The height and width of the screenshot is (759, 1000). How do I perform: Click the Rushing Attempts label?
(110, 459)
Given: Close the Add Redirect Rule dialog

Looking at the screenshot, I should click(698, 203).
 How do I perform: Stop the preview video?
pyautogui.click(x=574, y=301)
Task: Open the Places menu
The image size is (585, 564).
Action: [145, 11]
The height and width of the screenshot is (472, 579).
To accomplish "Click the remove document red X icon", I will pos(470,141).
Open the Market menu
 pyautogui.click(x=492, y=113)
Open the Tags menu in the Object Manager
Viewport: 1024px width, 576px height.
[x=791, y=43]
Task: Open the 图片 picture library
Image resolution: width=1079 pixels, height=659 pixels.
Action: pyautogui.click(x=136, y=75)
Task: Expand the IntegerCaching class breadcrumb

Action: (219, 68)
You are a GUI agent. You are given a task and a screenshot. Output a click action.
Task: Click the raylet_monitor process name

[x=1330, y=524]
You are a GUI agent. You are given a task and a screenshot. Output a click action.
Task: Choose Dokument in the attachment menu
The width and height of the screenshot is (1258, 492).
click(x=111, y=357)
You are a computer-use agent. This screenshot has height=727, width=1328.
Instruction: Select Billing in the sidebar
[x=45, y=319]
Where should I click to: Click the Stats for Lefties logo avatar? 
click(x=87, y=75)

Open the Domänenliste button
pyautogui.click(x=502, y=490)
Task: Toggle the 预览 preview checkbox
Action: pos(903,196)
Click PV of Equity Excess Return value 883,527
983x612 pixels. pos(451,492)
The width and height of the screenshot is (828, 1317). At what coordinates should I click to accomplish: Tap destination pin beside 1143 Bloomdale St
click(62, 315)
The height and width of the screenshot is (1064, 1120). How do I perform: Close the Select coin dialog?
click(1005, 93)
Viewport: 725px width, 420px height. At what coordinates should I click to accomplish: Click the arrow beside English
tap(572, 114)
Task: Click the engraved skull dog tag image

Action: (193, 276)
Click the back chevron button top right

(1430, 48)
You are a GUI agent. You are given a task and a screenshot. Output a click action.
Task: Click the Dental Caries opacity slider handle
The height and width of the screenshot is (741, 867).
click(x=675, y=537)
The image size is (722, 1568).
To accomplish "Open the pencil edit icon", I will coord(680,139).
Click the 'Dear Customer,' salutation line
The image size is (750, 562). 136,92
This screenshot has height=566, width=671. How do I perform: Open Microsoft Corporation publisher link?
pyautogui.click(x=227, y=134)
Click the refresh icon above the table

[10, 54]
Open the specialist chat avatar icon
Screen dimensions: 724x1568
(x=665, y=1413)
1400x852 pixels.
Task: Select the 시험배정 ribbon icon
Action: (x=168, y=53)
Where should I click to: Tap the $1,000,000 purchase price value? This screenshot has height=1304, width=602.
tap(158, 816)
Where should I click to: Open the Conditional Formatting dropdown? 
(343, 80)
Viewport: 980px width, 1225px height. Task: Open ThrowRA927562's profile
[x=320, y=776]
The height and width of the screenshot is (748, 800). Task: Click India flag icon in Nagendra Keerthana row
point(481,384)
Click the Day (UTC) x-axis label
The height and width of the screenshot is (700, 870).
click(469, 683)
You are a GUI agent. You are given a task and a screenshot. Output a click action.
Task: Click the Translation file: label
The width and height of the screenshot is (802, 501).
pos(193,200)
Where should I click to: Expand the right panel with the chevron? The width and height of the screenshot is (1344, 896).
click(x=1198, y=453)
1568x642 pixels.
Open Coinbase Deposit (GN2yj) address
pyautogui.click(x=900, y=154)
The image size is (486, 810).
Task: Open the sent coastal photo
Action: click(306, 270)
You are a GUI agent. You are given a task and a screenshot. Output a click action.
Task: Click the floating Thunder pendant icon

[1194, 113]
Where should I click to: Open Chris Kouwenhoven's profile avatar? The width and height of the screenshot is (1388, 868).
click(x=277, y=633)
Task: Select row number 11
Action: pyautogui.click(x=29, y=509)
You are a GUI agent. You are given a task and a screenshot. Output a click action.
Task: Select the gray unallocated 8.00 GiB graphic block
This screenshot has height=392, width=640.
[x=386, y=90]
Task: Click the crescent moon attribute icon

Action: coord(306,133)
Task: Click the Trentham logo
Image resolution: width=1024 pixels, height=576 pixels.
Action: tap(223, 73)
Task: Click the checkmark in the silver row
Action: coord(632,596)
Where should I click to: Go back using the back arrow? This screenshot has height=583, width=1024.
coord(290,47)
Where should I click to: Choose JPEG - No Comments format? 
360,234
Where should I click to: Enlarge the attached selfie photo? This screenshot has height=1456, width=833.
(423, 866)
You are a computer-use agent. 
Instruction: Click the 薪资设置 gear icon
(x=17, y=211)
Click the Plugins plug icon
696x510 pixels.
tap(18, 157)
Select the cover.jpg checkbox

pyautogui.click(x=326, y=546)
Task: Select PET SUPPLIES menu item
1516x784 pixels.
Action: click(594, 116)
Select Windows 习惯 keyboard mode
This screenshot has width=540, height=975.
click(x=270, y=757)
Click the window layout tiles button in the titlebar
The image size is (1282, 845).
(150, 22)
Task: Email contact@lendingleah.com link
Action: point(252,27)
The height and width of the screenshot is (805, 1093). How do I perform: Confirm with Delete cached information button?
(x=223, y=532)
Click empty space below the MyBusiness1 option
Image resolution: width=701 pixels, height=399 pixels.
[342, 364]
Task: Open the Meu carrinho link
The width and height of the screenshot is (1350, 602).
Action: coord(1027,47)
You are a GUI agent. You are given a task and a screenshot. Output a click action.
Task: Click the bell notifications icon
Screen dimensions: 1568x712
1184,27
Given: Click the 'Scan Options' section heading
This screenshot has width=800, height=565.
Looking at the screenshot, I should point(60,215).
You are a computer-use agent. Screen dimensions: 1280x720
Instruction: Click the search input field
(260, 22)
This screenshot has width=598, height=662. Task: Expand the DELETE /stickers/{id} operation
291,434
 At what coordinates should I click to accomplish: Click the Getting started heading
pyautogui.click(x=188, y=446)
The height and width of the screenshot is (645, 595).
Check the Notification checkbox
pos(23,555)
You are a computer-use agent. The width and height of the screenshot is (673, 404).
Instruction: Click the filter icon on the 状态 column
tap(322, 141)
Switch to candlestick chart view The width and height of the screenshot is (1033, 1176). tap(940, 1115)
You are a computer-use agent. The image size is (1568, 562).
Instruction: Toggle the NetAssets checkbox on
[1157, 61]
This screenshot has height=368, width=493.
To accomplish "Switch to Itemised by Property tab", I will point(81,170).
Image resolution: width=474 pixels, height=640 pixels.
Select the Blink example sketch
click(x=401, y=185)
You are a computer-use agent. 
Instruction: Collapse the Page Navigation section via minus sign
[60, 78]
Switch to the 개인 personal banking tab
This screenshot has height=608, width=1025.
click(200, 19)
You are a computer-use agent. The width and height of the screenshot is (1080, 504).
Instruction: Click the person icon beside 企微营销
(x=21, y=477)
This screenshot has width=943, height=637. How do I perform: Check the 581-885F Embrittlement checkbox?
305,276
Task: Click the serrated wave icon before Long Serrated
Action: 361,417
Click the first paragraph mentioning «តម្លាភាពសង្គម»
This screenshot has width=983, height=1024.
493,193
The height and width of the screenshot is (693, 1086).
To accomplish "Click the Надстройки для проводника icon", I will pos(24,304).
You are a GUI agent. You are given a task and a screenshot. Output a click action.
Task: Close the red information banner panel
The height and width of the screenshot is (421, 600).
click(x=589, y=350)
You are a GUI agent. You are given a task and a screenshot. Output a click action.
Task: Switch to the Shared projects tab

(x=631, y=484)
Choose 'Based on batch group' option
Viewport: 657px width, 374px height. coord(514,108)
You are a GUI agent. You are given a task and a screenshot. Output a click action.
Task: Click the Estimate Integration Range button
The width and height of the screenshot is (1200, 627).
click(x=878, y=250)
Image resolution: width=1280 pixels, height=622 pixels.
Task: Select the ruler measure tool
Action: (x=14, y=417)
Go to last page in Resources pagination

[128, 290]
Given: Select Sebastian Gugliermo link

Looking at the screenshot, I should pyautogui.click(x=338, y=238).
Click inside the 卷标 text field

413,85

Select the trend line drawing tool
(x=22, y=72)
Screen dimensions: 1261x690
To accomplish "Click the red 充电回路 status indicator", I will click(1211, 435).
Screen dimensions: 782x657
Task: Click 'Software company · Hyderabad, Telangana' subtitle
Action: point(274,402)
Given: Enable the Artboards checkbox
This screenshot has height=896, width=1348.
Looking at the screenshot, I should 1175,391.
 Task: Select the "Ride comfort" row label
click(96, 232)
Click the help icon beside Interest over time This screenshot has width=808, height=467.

=-=-=

• DIRECTIONS
Find the string "computer" in the records, then copy each line where it occurs.

• RESPONSE TO THIS EXERCISE
You are a computer-use agent. This screenshot has height=727, width=1328.
You are a computer-use agent. 
You are a computer-use agent. Screen dimensions: 1280x720
You are a computer-use agent. The width and height of the screenshot is (673, 404).
You are a computer-use agent. The image size is (1568, 562).
You are a computer-use agent. 
You are a computer-use agent. The width and height of the screenshot is (1080, 504).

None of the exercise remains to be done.